A kit comprising items such as a door and door vent with appurtenant required structures, hoses, a motor and auxiliary blower (if needed) and possibly even a mesh screen drum could be provided. Thus, retrofitting a conventional dryer is within the scope of the invention.

In FIG. 16, the plot of drying temperature versus time is shown in phase I, the simulated “hang drying” time is around 120° F. Then in phase II, the “gentle cycle” with very light mechanical tumbling, the temperature is brought down to about 50° F. Then in the normal drying time the temperature may be brought back up to about 120° F. The dryer drum speeds are high (about 75 RPM) in phase I, low (about 17-18 RPM) in phase II and medium (about 35 RPM) in phase III, with-the dot 110 representing completed drying.

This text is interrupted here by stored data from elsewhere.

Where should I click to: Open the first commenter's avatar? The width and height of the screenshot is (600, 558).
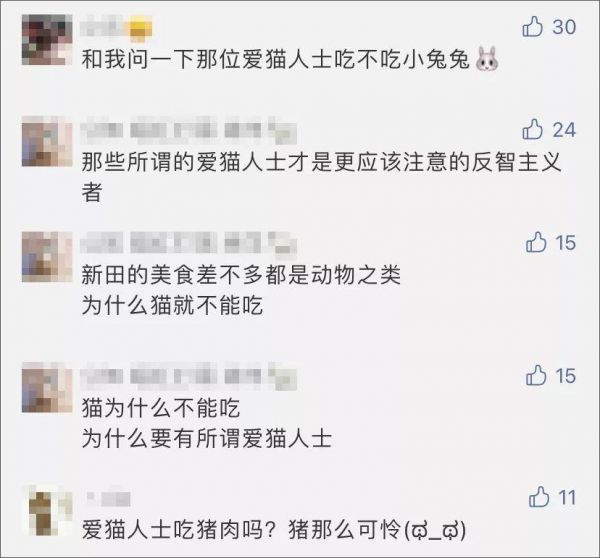pyautogui.click(x=47, y=40)
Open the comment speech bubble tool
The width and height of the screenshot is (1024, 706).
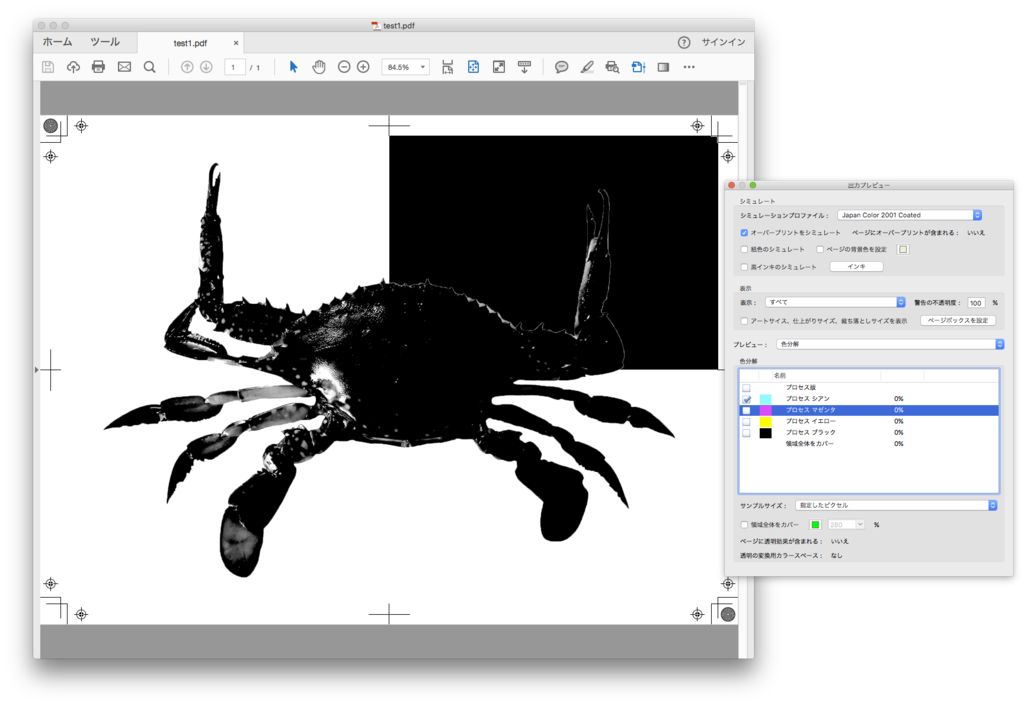click(x=562, y=67)
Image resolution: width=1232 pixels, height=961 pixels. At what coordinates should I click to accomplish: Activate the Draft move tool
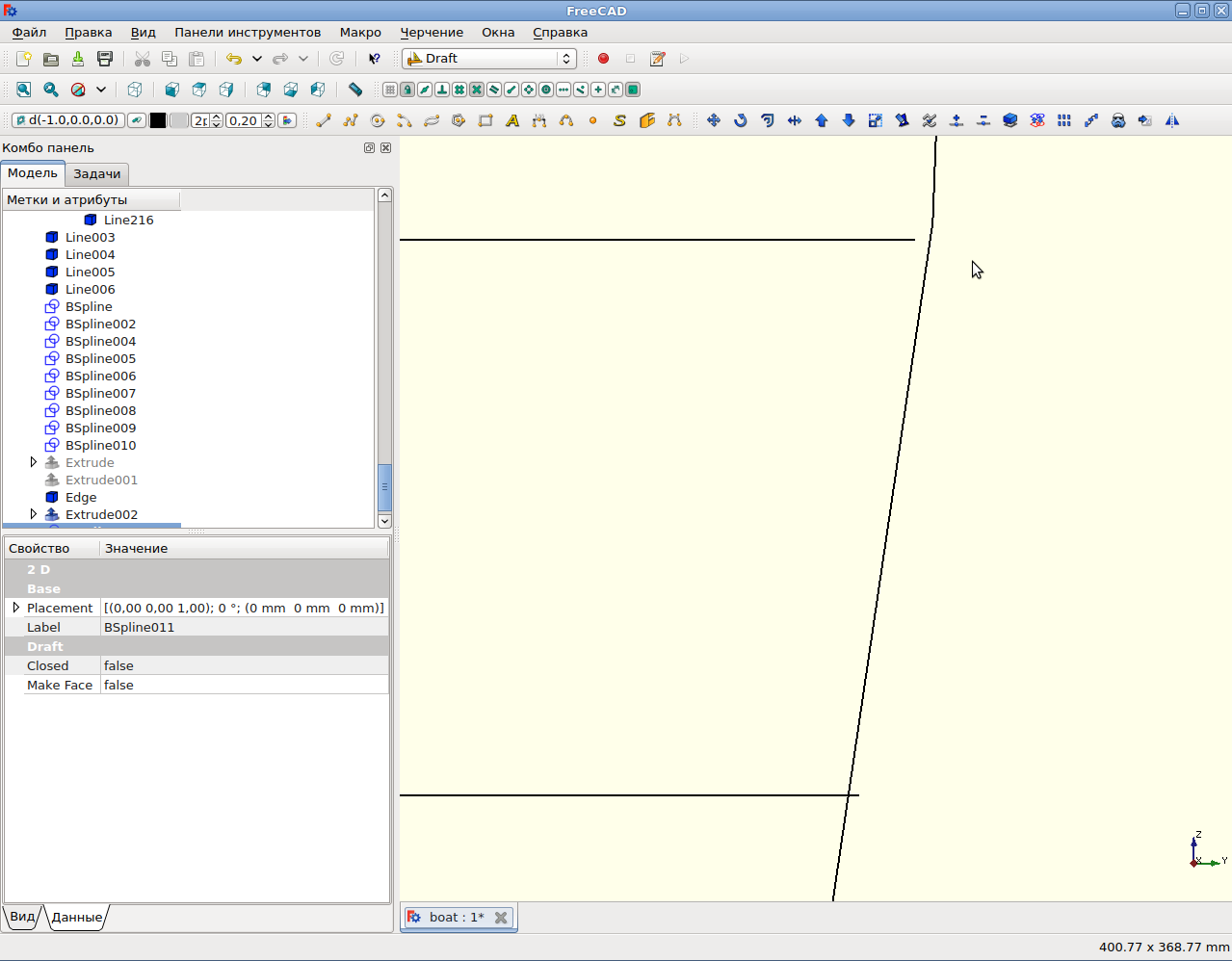714,120
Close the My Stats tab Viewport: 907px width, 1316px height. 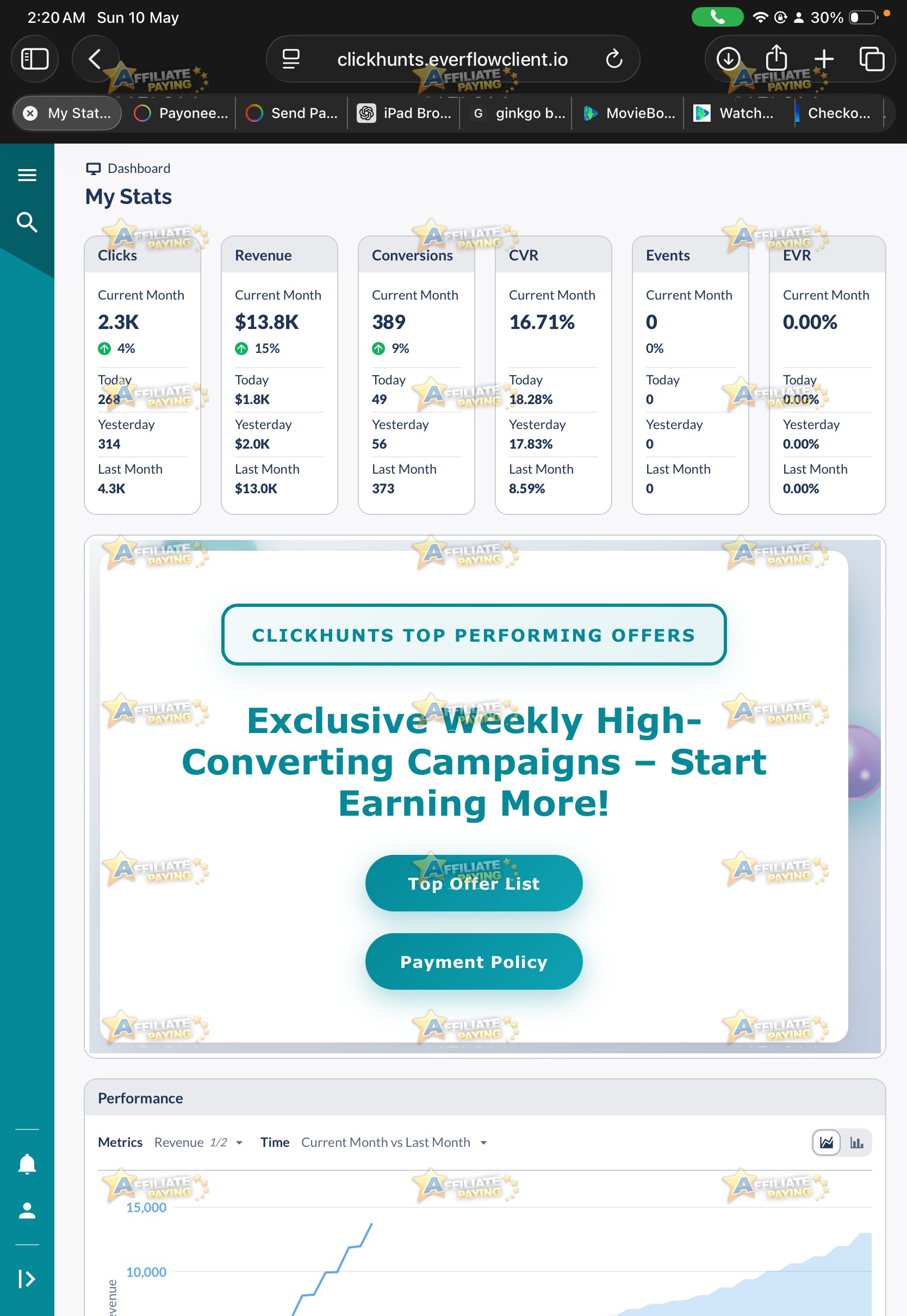point(30,113)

Referring to FIG. 17, the dryer is indicated at 120 and has a cabinet 124 including side walls 124a, 124b, 124c and 124d. Inside the cabinet 124 is the dryer drum 128 which can be rotated at high, medium or slow speeds respectively by a variable speed motor or transmission, indicated at 130. The drum has an open end 134 which in conjunction with the cabinet is closed by a door 136. Adjacent the door 136 is the recirculating dryer air duct exit 140 into the interior of the dryer drum wherein the clothes are placed.

As can be seen, this air flows form a duct 146 having situated therein a cooling coil or heat exchange for providing cool air and dehumidification, indicated at “C”, and a heating coil or exchanger such as using steam to heat the recirculating air, and indicated by H. As shown, the refrigeration or cooling means for providing the cool air or dehumidification is provided at 150 and connected to the heat exchange C by lines 151 and 152.

As can be seen, recirculated air can be supplied to the drum then pulled into the lint trap 164 below by a blower 170 and blower motor 172. Then the blower 170 with motor 172 sends the air through H and/or C or both to be returned via duct 146 to the dryer drum 128.

While several embodiments have been described, it should be understood that the apparatus and method of the present invention include equivalent structures and steps of those described in the accompanying claims.